王非, 陈艳华, 黄涛, 李开宇, 庞浩. 医院静脉用药调配中心洁净环境卫生学调查[J]. 环境卫生学杂志, 2018, 8(2): 120-125. DOI: 10.13421/j.cnki.hjwsxzz.2018.02.008
    引用本文: 王非, 陈艳华, 黄涛, 李开宇, 庞浩. 医院静脉用药调配中心洁净环境卫生学调查[J]. 环境卫生学杂志, 2018, 8(2): 120-125. DOI: 10.13421/j.cnki.hjwsxzz.2018.02.008
    WANG Fei, CHEN Yanhua, HUANG Tao, LI Kaiyu, PANG Hao. Hygienic Investigation on Cleanness of Environment in Intravenous Medicine Admixture Service Center of Hospitals[J]. Journal of Environmental Hygiene, 2018, 8(2): 120-125. DOI: 10.13421/j.cnki.hjwsxzz.2018.02.008
    Citation: WANG Fei, CHEN Yanhua, HUANG Tao, LI Kaiyu, PANG Hao.
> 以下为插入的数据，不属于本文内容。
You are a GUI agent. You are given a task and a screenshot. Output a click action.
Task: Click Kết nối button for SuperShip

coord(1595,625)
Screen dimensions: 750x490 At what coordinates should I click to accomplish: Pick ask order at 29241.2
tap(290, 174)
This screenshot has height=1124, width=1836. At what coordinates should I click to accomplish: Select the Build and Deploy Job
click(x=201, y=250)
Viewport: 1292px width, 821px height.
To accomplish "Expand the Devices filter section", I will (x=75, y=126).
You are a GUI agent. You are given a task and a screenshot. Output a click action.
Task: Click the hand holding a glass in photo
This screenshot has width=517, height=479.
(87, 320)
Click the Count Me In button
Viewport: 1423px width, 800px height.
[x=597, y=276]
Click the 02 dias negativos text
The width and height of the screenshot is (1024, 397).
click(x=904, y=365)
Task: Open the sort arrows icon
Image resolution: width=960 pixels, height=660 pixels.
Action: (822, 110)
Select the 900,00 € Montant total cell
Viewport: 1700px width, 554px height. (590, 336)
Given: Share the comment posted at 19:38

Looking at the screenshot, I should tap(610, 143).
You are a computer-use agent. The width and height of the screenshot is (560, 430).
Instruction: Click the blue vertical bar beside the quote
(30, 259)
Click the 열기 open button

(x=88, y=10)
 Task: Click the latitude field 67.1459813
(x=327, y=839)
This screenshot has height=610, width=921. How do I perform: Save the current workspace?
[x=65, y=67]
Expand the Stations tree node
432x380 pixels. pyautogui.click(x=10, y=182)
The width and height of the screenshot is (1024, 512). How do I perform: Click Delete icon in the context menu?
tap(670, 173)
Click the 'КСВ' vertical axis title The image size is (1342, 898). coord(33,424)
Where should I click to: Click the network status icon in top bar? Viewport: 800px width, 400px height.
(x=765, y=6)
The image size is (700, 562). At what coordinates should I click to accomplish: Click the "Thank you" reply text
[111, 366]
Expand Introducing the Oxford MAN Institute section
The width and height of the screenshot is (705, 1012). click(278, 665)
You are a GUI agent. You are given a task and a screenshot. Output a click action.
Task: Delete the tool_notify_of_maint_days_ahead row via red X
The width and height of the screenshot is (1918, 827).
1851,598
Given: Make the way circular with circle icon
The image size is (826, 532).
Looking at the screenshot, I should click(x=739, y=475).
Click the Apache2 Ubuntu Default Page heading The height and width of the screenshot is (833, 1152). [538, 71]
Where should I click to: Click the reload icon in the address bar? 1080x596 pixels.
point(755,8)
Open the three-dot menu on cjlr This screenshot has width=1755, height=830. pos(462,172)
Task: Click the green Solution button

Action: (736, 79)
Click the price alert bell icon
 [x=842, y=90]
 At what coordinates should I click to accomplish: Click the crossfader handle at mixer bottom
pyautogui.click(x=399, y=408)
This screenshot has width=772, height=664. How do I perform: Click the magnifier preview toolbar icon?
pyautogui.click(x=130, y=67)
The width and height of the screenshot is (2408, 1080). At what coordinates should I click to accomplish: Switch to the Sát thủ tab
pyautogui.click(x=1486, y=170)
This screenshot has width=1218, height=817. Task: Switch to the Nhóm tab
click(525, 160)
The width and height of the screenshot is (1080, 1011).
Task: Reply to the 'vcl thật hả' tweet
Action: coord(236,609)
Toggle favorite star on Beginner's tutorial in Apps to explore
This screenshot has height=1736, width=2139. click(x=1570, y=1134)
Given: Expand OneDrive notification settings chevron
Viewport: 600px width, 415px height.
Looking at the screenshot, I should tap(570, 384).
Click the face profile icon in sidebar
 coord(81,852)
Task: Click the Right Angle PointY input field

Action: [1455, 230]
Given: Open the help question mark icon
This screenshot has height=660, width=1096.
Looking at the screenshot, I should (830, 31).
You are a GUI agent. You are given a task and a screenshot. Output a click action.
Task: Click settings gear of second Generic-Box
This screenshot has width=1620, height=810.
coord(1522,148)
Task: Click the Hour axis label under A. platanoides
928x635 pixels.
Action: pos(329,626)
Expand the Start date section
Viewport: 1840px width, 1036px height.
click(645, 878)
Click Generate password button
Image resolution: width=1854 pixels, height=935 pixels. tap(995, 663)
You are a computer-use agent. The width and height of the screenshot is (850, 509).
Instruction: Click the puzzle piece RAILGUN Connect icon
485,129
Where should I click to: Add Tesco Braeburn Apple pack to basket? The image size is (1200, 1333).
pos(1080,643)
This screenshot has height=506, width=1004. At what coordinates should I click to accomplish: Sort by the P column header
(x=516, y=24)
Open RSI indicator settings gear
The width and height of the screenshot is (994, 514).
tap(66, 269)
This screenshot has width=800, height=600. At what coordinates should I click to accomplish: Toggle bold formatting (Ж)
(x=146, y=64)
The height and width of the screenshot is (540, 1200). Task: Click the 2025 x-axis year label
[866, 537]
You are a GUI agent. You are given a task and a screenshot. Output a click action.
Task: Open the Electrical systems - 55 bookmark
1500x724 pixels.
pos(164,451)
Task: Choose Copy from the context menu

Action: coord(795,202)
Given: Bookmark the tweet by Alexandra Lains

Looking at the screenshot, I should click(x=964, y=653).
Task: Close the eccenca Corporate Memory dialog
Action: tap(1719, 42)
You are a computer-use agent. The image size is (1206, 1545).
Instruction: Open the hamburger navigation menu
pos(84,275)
Hygienic Investigation on Cleanness of Environment in Intravenous Medicine Admixture Service Center of Hospitals[J]. Journal of Environmental Hygiene, 2018, 8(2): 120-125. DOI: 10.13421/j.cnki.hjwsxzz.2018.02.008

    医院静脉用药调配中心洁净环境卫生学调查

    Hygienic Investigation on Cleanness of Environment in Intravenous Medicine Admixture Service Center of Hospitals

    • 摘要:
      目的 了解医院静脉用药调配中心洁净环境卫生学状况及其主要影响因素,为其监督管理提供科学依据。
      方法 对12家医院静脉用药调配中心洁净区域106间房间进行检测并对初检结果进行分析。
      结果 106间洁净房间总体合格率为69.8%,悬浮粒子最大允许数合格率最低(79.2%);静态房间合格率比空态房间低(χ2=13.391,P=0.000);配液类房间合格率比辅助类房间低(χ2=4.809,P=0.028);配液类房间中负压配液房合格率比正压配液房低(P=0.029);辅助类房间中二更、一更、洗衣间的合格率未见统计学差异(χ2=3.622,P=0.164)。
      结论 应重视在静态条件下的检测,加强配液类房间的管理和监督,负压配液房是管理和监督的重点,悬浮粒子最大允许数为主要影响因素。

       

      Abstract:
      Objectives To investigate the hygienic conditions and influencing factors on the cleanness of environment in the intravenous medicine admixture service center of hospitals, so as to provide scientific basis for administration and surveillance.
      Methods The investigation was conducted in 106 cleaning rooms of 12 hospitals and the initial inspection result were analyzed.
      Results The total qualified rate of 106 cleaning rooms was 69.8%; the qualified rate of permitted suspended particles concentration was the lowest (79.2%); the qualified rate of clean rooms at static state was lower than that at newly built state (χ2=13.391, P=0.000); the qualified rate of cleaning liquor rooms for liquid preparation was lower than that for clean auxiliary rooms (χ2=4.809, P=0.028); the qualified rate of cleaning liquor rooms with negative pressure was lower than those with positive pressure(P=0.029); no statistically significant difference was shown among different auxiliary rooms (χ2=3.622, P=0.164).
      Conclusions The administration and surveillance on the cleanness of liquor rooms in hospitals for intravenous liquid medicine preparation should be strengthened. The investigation on cleaning rooms at static state should be concerned, and focused on liquor rooms with negative pressure. The concentration of suspended particles was the main factor influencing the qualified rate.